If there were a symmetrical shock such as a recession, stimulus programmes could only work if the four largest countries comprising 75 per cent of the euro area’s GDP—Germany, France, Italy and Spain—would operate in a co-ordinated initiative. The SGP does not allow this for France, Italy and Spain, which are supposed to give priority to reducing their debt towards 60 per cent of GDP. And even if they were allowed, the SGP demands that temporary expansionary deviations be compensated within a few years by more restrictive measures. This was the main cause of the ‘double dip’ crisis in the eurozone after the one-off Keynesian stimulus of 2009.
All this leaves only national ‘automatic stabilisers’—tolerating increased cyclical deficits due to lower tax revenues and/or higher obligatory spending. Stimulus programmes are not provided for in the SGP framework. Yet it is claimed that the present fiscal stance in the euro area is already above neutral, owing to the measurement method of potential output, which shows a small positive output gap. In other words, laissez faire.
Fatal consequences
Thus, the eurozone would slow down towards recession without appreciable stabilisation facilities. The political consequences of rising unemployment, especially in countries with still high unemployment—such as Greece, Italy, Spain, Portugal and France—would be fatal. More unemployment likely feeds populist sentiments. Trust in the European Union would drop further.
In short, Europe, and especially the eurozone, is not prepared for a recession. The macroeconomic framework is blocked. The biggest obstacle is the mental repression of the problems, apart from uncertainty about political majorities after the upcoming European Parliament elections and the formation of the new commission.

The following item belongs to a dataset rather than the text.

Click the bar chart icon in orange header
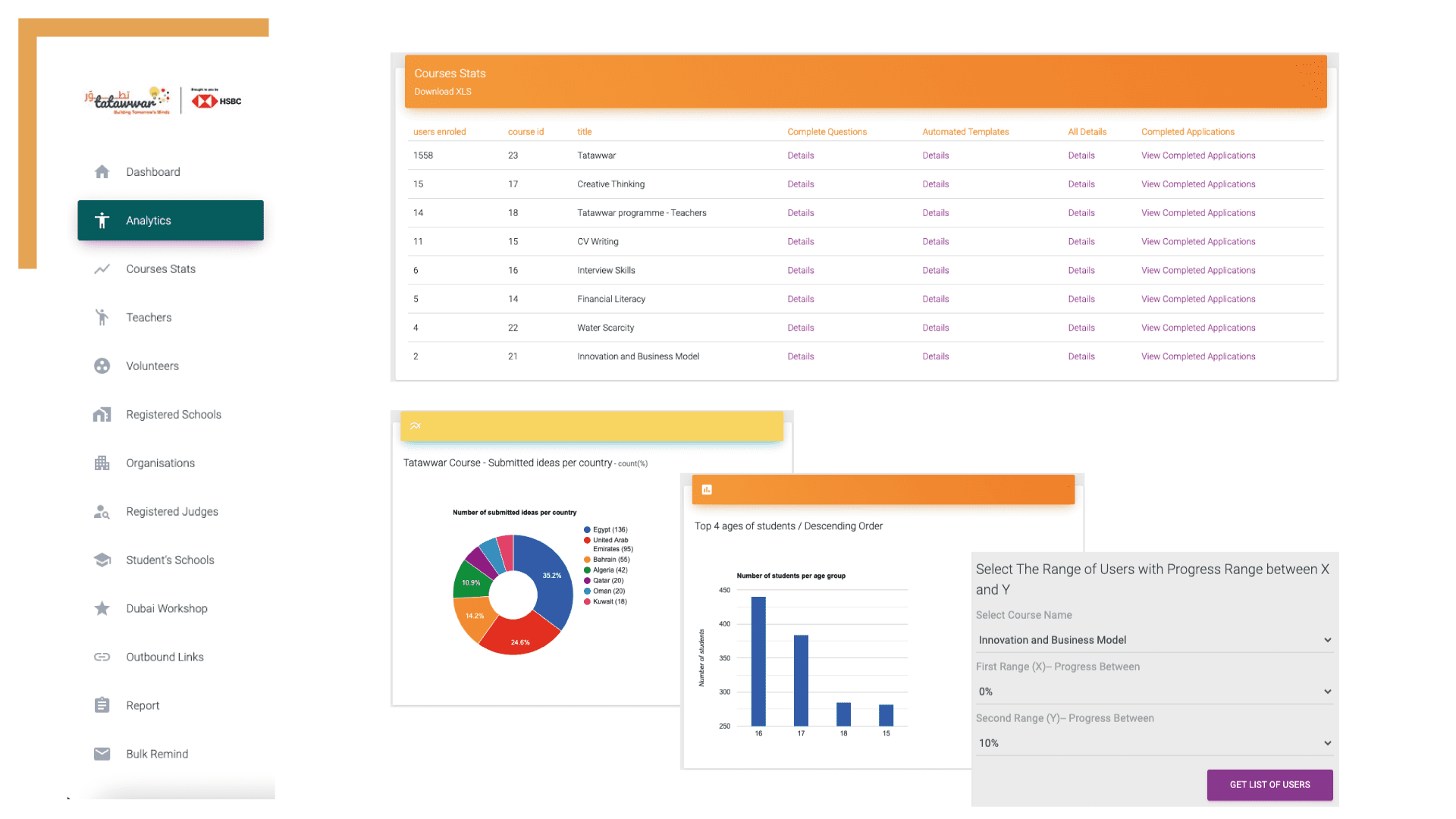click(x=707, y=490)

In 2012, standing on the brink, the ECB rescued the eurozone. But Draghi’s famous words then—announcing a monetary stance of ‘whatever it takes’—have died away. There will be no repetition, and not only because he is soon out of office. The European Council has not done its homework and, above all, there is a quasi-hegemonic country which loves the status quo as well as rejecting all reform proposals. We are left hoping there may be guardian angels—in China, the US or elsewhere—who will save us from recession.

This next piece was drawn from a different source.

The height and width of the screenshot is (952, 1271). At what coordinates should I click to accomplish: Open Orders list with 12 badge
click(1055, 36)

Treaty changes would be necessary, in principle, to make progress on the six areas of reforms set out above. Yet much could be done even without them. Important ingredients of the SGP fiscal-policy framework are based on regulations made by the commission, the Eurogroup of eurozone finance ministers and the Council of the EU. Not everything is set in stone.
Jan Priewe is professor emeritus of economics in the Hochschule für Technik und Wirtschaft at the University of Applied Sciences in Berlin.